* Stated exercise:
Return the listing lines verbatim, beginning at the line that contains "Screen dimensions: 1183x735" and continuing through the end of the listing, with both ends included.

>>>>>

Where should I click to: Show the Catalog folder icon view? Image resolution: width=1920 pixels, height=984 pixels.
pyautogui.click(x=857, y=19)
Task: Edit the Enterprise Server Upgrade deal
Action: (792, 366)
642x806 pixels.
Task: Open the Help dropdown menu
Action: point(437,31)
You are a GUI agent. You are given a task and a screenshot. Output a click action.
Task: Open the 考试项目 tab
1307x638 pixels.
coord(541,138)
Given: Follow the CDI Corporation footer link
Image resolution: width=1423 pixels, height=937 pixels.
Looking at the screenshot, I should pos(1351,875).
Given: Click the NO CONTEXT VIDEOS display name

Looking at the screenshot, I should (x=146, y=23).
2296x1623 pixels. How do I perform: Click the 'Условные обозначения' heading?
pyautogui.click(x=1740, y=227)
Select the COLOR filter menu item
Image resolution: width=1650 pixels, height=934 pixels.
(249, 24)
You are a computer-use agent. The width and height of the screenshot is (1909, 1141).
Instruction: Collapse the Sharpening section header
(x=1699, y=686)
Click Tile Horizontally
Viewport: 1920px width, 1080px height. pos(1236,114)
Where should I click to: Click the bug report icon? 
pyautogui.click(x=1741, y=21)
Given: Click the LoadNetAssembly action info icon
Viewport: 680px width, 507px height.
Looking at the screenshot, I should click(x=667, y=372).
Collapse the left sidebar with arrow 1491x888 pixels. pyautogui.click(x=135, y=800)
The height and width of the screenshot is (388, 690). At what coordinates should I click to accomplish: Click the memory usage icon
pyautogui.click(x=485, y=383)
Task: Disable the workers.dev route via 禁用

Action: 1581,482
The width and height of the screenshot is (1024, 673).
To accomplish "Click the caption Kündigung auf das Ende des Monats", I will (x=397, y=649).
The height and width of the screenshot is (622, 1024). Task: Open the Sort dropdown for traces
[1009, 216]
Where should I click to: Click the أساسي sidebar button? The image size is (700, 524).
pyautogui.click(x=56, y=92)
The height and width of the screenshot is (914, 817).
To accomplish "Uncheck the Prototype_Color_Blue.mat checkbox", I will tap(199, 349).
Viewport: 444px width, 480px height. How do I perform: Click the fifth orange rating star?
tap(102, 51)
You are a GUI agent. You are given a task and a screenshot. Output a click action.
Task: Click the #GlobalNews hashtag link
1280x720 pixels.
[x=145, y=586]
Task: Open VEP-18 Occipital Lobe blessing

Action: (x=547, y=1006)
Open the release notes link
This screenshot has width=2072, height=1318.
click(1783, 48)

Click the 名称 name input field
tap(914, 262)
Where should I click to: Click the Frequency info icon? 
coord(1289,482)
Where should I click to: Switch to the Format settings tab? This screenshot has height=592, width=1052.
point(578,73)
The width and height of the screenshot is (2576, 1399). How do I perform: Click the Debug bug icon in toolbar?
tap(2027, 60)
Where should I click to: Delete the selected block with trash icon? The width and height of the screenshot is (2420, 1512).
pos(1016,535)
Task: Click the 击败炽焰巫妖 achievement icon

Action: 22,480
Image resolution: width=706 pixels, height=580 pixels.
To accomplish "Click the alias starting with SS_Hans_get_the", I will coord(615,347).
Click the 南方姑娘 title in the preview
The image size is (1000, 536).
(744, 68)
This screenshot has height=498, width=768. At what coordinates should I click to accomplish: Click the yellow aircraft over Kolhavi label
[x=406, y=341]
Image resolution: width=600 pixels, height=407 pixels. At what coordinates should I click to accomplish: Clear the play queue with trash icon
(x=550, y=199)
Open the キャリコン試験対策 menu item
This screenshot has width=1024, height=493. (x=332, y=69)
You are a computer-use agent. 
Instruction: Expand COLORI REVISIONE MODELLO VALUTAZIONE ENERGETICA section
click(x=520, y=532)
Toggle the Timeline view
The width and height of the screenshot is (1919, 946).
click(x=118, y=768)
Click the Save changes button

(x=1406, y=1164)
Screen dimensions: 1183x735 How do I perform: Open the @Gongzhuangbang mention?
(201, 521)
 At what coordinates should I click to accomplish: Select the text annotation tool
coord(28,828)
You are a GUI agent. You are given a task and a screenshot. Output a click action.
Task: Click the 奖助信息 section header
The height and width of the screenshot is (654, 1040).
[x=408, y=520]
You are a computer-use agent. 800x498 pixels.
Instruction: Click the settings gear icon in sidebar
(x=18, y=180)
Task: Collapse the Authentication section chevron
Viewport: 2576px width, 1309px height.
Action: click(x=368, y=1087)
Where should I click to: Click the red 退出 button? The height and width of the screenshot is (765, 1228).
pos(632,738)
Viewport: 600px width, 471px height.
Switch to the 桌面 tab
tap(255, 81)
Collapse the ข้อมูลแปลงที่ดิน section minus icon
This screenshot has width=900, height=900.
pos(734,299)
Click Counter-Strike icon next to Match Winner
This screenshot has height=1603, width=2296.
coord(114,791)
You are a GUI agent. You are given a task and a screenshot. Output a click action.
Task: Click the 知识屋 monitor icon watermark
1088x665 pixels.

<<<<<

* Result below:
Screen dimensions: 1183x735 How do I perform: Open the @Gongzhuangbang mention?
(201, 521)
 At what coordinates should I click to accomplish: Select the text annotation tool
coord(28,828)
You are a GUI agent. You are given a task and a screenshot. Output a click action.
Task: Click the 奖助信息 section header
The height and width of the screenshot is (654, 1040).
[x=408, y=520]
You are a computer-use agent. 800x498 pixels.
Instruction: Click the settings gear icon in sidebar
(x=18, y=180)
Task: Collapse the Authentication section chevron
Viewport: 2576px width, 1309px height.
Action: click(x=368, y=1087)
Where should I click to: Click the red 退出 button? The height and width of the screenshot is (765, 1228).
pos(632,738)
Viewport: 600px width, 471px height.
Switch to the 桌面 tab
tap(255, 81)
Collapse the ข้อมูลแปลงที่ดิน section minus icon
This screenshot has width=900, height=900.
pos(734,299)
Click Counter-Strike icon next to Match Winner
This screenshot has height=1603, width=2296.
coord(114,791)
You are a GUI agent. You are given a task and a screenshot. Output a click action.
Task: Click the 知识屋 monitor icon watermark
1088x665 pixels.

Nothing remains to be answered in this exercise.